Lapan Siapkan Satelit Konstelasi dan Observatorium Baru
Ilustrasi satelit (dok. Antara)

Bagikan:

JAKARTA - Lembaga Penerbangan dan Antariksa Nasional (Lapan) sedang menyiapkan sejumlah infrastruktur, mulai dari observatorium hingga satelit konstelasi. Hal ini dilakukan untuk pengembangan ilmu pengetahuan (iptek) dan Antariksa nasional dalam beberapa tahun ke depan.

"Dengan kita mempunyai satelit konstelasi rencana ada sembilan satelit nanti sampai 2024 dibandingkan dengan kita menyewa satelit mobile untuk mengirim semua data yang dibutuhkan itu. Dari misi itu kita bisa menghitung penghematannya sekitar 121 juta dolar AS per tahun," kata Deputi Bidang Teknologi Penerbangan dan Antariksa Lapan, Rika Andiarti, seperti dikutip Antara, Kamis 6 Agustus. 

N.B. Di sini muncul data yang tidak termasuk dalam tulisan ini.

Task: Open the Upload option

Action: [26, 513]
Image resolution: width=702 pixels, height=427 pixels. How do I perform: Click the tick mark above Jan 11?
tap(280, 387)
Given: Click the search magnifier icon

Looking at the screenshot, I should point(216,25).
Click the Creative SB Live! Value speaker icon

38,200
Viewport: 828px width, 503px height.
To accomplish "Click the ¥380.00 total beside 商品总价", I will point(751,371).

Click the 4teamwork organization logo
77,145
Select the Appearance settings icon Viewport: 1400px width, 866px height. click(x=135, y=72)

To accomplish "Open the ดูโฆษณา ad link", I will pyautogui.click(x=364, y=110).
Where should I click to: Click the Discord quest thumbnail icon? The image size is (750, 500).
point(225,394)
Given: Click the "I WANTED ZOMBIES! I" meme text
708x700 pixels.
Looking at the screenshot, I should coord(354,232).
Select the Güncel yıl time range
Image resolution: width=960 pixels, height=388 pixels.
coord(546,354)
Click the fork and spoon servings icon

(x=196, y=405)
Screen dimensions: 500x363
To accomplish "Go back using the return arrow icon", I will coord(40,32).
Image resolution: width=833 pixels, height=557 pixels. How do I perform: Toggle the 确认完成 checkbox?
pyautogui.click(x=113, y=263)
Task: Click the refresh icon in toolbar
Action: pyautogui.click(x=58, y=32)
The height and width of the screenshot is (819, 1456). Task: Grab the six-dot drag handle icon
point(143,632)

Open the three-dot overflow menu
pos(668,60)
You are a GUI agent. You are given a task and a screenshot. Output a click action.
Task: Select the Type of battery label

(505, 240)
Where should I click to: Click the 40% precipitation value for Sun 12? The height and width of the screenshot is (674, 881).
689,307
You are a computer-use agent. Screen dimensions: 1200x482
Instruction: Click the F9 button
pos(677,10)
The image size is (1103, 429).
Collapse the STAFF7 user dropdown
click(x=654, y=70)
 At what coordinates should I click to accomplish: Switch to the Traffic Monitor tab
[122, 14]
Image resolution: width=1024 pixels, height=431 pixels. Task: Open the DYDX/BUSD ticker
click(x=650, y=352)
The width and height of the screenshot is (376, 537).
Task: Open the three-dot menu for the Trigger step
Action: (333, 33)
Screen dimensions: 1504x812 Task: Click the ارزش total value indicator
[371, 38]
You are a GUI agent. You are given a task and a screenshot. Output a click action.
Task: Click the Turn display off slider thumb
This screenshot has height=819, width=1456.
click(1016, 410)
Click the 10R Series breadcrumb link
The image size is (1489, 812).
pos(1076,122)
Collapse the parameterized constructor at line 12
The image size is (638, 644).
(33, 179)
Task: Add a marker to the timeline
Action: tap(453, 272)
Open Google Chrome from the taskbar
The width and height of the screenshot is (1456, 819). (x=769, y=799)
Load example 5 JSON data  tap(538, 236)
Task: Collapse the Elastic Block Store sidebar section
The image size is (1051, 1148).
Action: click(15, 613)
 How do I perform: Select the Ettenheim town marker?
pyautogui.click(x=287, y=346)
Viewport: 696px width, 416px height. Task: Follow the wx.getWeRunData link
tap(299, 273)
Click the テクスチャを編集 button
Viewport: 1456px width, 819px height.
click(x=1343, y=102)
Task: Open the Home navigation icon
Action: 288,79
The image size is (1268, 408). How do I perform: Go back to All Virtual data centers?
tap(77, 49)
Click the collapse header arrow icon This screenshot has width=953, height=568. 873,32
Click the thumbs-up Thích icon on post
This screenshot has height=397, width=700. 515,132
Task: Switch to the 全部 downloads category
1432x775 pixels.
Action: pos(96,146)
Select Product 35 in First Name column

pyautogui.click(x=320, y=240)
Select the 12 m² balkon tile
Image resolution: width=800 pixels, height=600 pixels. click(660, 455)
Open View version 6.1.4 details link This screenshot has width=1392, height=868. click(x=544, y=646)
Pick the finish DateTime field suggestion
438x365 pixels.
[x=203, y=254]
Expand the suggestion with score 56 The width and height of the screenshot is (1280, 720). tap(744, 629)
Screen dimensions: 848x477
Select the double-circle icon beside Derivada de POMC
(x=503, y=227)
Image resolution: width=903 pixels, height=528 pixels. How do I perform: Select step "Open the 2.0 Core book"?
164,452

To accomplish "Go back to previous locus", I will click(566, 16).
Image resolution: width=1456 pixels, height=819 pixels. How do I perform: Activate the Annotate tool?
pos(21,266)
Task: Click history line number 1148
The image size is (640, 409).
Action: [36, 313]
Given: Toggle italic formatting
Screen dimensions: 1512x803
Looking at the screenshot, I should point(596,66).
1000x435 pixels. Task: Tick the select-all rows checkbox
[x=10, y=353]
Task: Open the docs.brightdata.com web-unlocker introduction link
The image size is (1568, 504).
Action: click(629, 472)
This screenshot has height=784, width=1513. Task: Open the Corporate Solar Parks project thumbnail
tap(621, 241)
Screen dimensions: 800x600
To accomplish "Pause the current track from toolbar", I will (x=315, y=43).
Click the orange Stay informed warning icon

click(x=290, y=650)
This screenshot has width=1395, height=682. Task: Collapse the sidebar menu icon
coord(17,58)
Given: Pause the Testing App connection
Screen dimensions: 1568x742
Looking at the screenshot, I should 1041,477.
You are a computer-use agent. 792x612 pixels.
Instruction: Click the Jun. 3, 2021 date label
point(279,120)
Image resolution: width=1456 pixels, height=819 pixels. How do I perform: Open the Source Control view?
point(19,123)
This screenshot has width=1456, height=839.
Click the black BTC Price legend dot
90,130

Satelit konstelasi tersebut akan dibangun secara bertahap dan menjadi kegiatan Lapan dalam periode 2020-2024. "Di dalam lima tahun ke depan satelit komunikasi konstelasi yang ingin kita bangun ini bisa dimanfaatkan untuk kegiatan kemaritiman," ujarnya.

Satelit tersebut dapat digunakan untuk pemantauan lalu lintas udara, komunikasi, dan pemantauan kebencanaan. Dengan membangun satelit konstelasi tersebut, tidak hanya terjadi penghematan secara ekonomi tapi secara teknologi bisa membuktikan bahwa Indonesia mampu bersaing dengan negara lain dalam pengembangan Iptek dan antariksa. 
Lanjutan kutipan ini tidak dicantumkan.